No Time for Goodbye
- Book cover
- Author: Linwood Barclay
- Cover artist: Getty Images & Alamy
- Language: English
- Genre: Thriller
- Publisher: Orion Publishing Group
- Publication date: December 31, 2007
- Publication place: Canada
- Pages: 437
- ISBN: 978-0-7528-9368-6

= No Time for Goodbye =

Thriller novel by Linwood Barclay

No Time for Goodbye is a thriller novel written by the Canadian author Linwood Barclay. The novel follows the husband of a young woman, whose family vanished when she was a teenager, who finds himself investigating the mystery of what happened to his wife's family. The book was featured on the Richard & Judy summer reading list in 2008 and The Sunday Times reported in its 2008 year-end bestseller list that the novel led the paperback and hardcover fiction list with sales of 636,105 copies.

==Summary==
One evening in May 1983, 14-year-old Cynthia Bigge has a fight with her parents, Clayton and Patricia, after secretly being on a date with a boy, Vince. Cynthia wakes up the next morning, to find her father, her mother and her brother Todd have all mysteriously disappeared from their home.

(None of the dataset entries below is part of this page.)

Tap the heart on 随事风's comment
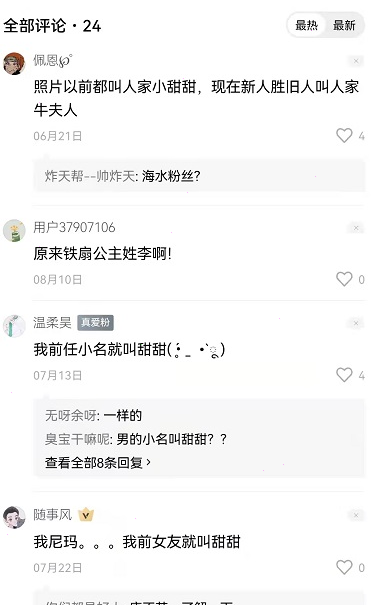This screenshot has height=605, width=373. pos(344,567)
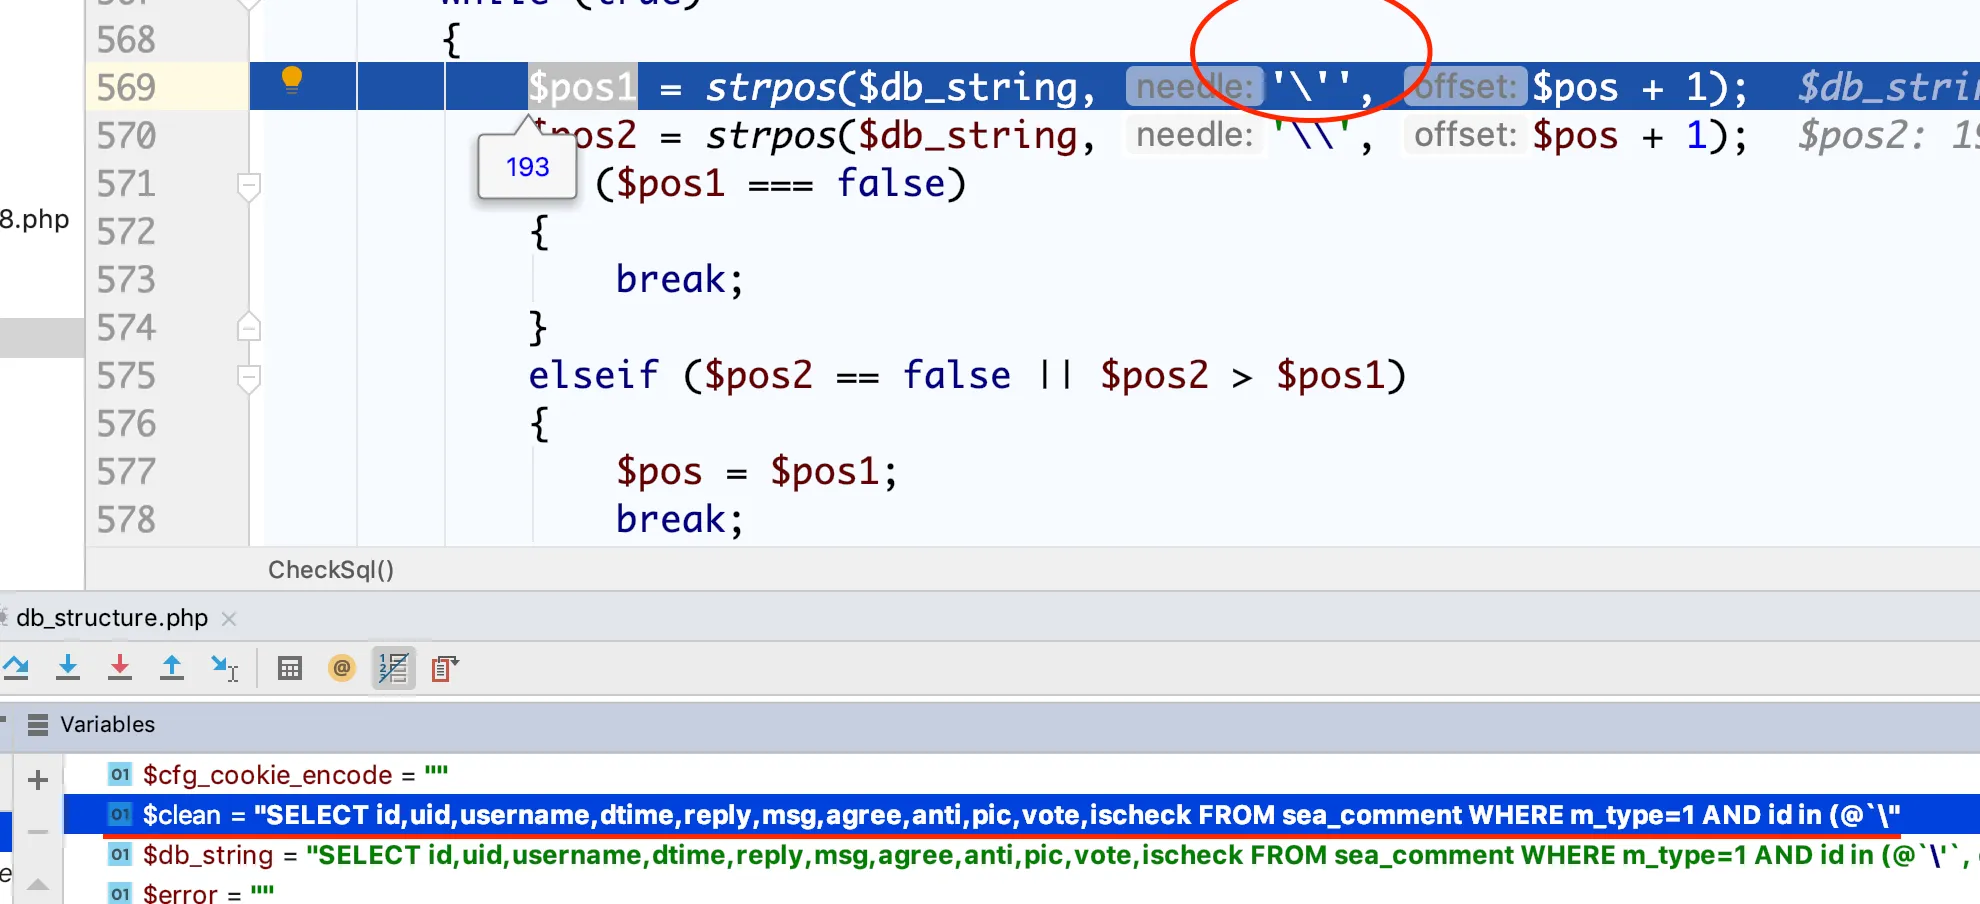Open the Evaluate Expression calculator icon
The width and height of the screenshot is (1980, 904).
tap(290, 668)
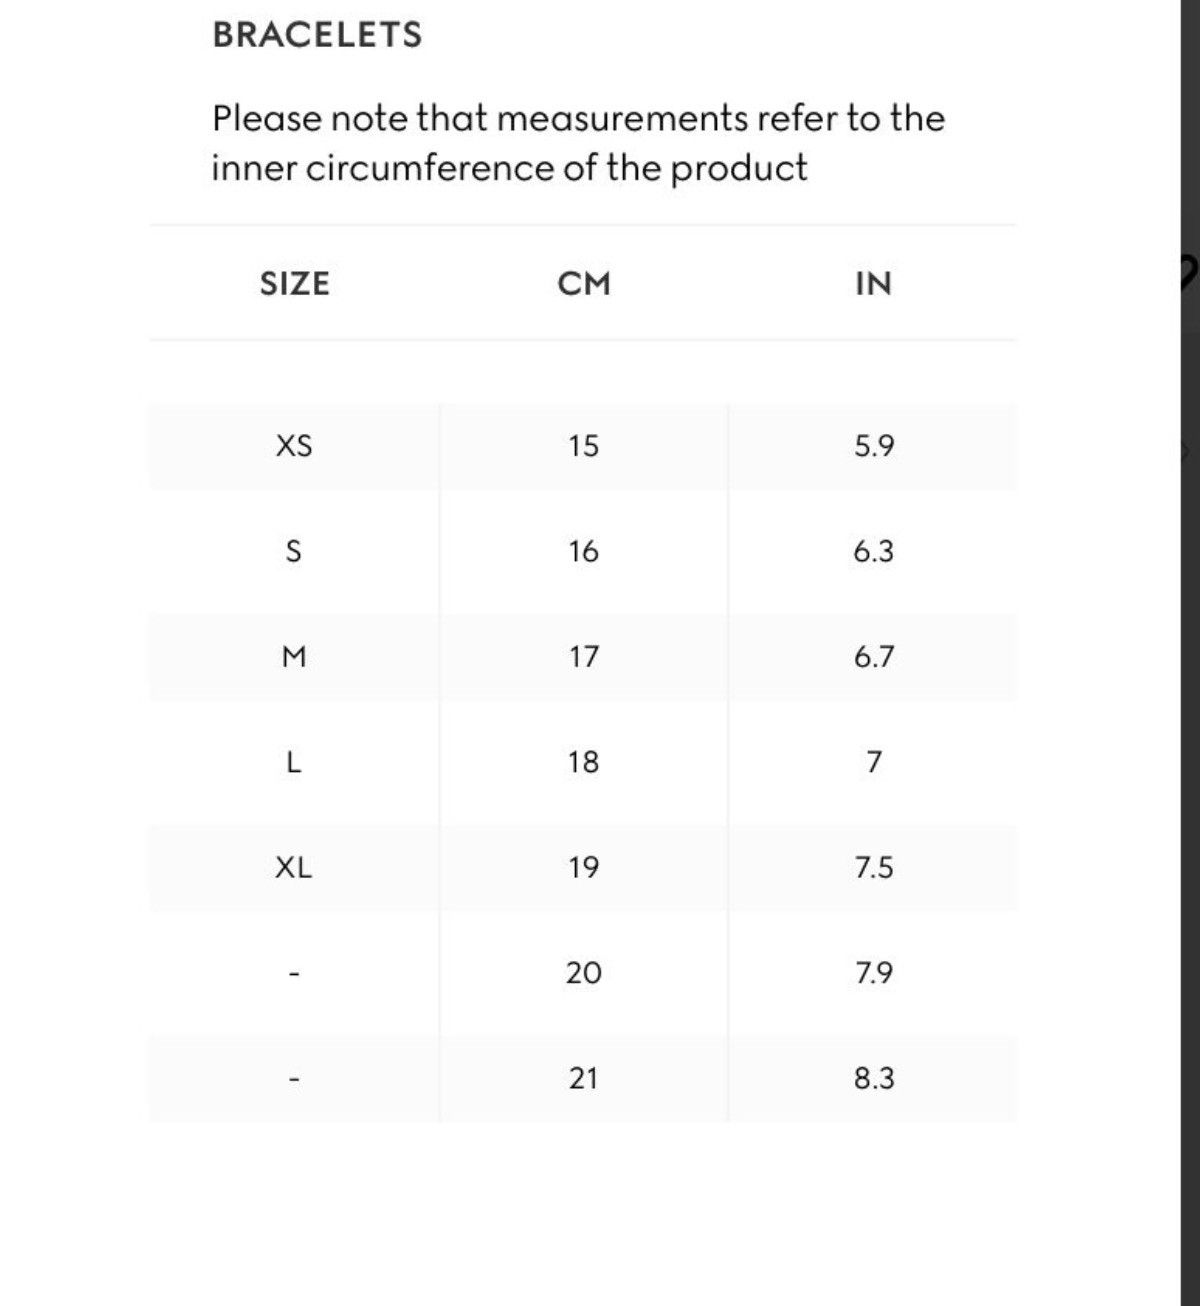This screenshot has height=1306, width=1200.
Task: Click the 15 cm value
Action: 583,446
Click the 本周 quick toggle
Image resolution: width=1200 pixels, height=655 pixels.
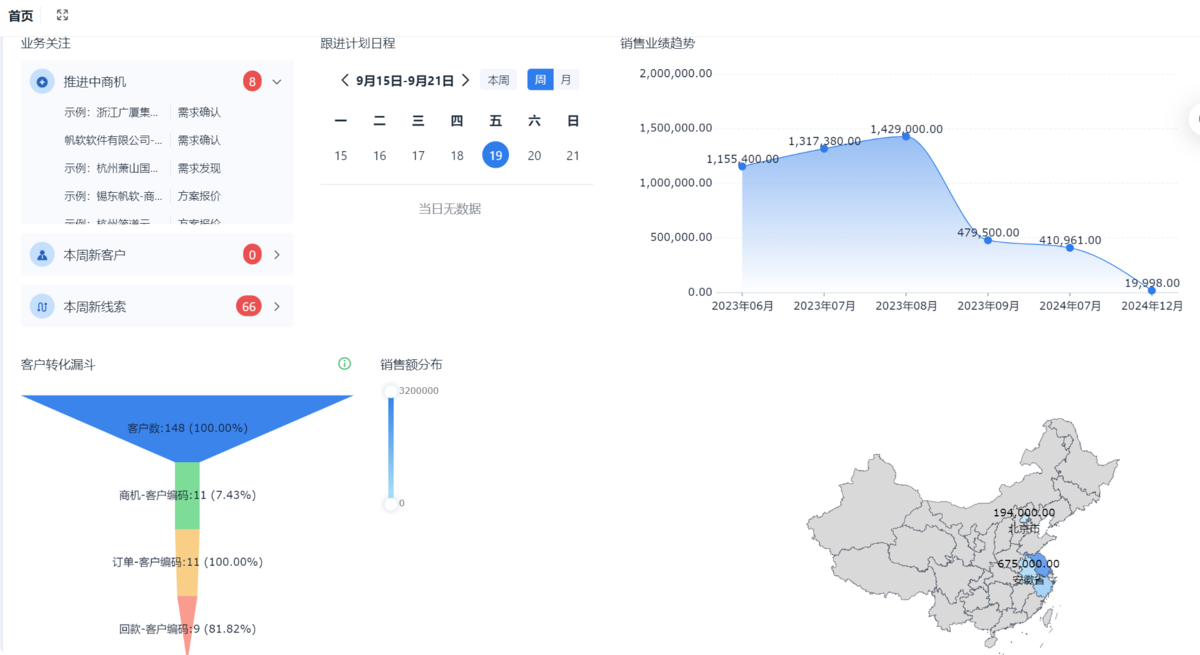point(499,79)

Twenty-five years after her parents and brother's disappearance, Cynthia who was adopted by her aunt, Tess Berman, is married to Terry Archer and they have a daughter Grace. Still haunted by the uncertain fate of her parents and brother, Cynthia attempts to find out what happened. A revelation by Cynthia's aunt to Terry and some strange events in and around their home leads Cynthia and Terry to discover what happened 25 years earlier. Following Tess's sudden murder as well that of Denton Abagnall, a private detective hired to investigate the vanishing of Cynthia's parents and brother, Terry finds a connection to the death of a woman named Connie Gormley.

Ultimately, Terry finds Clayton, who has been alive this whole time, but is dying of cancer; Clayton explains all, revealing he has been living a double life, being married to an unstable woman named Enid and their son Jeremy, who is Cynthia's half brother, as well as living his life with Patricia, Todd and Cynthia. Enid found out about his affair and killed Patricia and Todd, while Clayton at first kept silent about Cynthia and had to vanish himself to ensure her well-being. Clayton sacrifices himself to kill Enid and Jeremy, saving Cynthia, Grace and Terry. Terry ultimately deduces that Rolly had killed Tess and Abagnall and Gormley and had been sending money via Clayton to pay for Cynthia's education. As Terry and his family attempt to move on, Terry comforts Cynthia by revealing a letter written by Patricia the night of her murder, that was given to him by Clayton.

==Critical reception==
The novel received mainly positive reviews. Emma-Lee Potter of The Daily Express called the novel "a fast-moving roller-coaster of a read" and Laura Wilson of The Guardian wrote, "Barclay succeeds in both banging the gong and serving up a riveting, rewarding and, for the most part, plausible three courses, though you may need to take a deep breath somewhere around the coffee stage."

==Sequel==
No Safe House is the continuation of No Time For Goodbye.

==International adaptation==
Eric McCormack had planned a script for a film version, with himself starring. The project never came to fruition. A French TV adaptation titled That Night, was made in 2023. The series changes the setting to in France, changes the characters name to fit with their French ethnicity (Cynthia is renamed Sofia), and has her family vanish the night before September 11, 2001, leading to their disappearance being overshadowed. The series appeared on TF1 Television in France on April 23, 2025.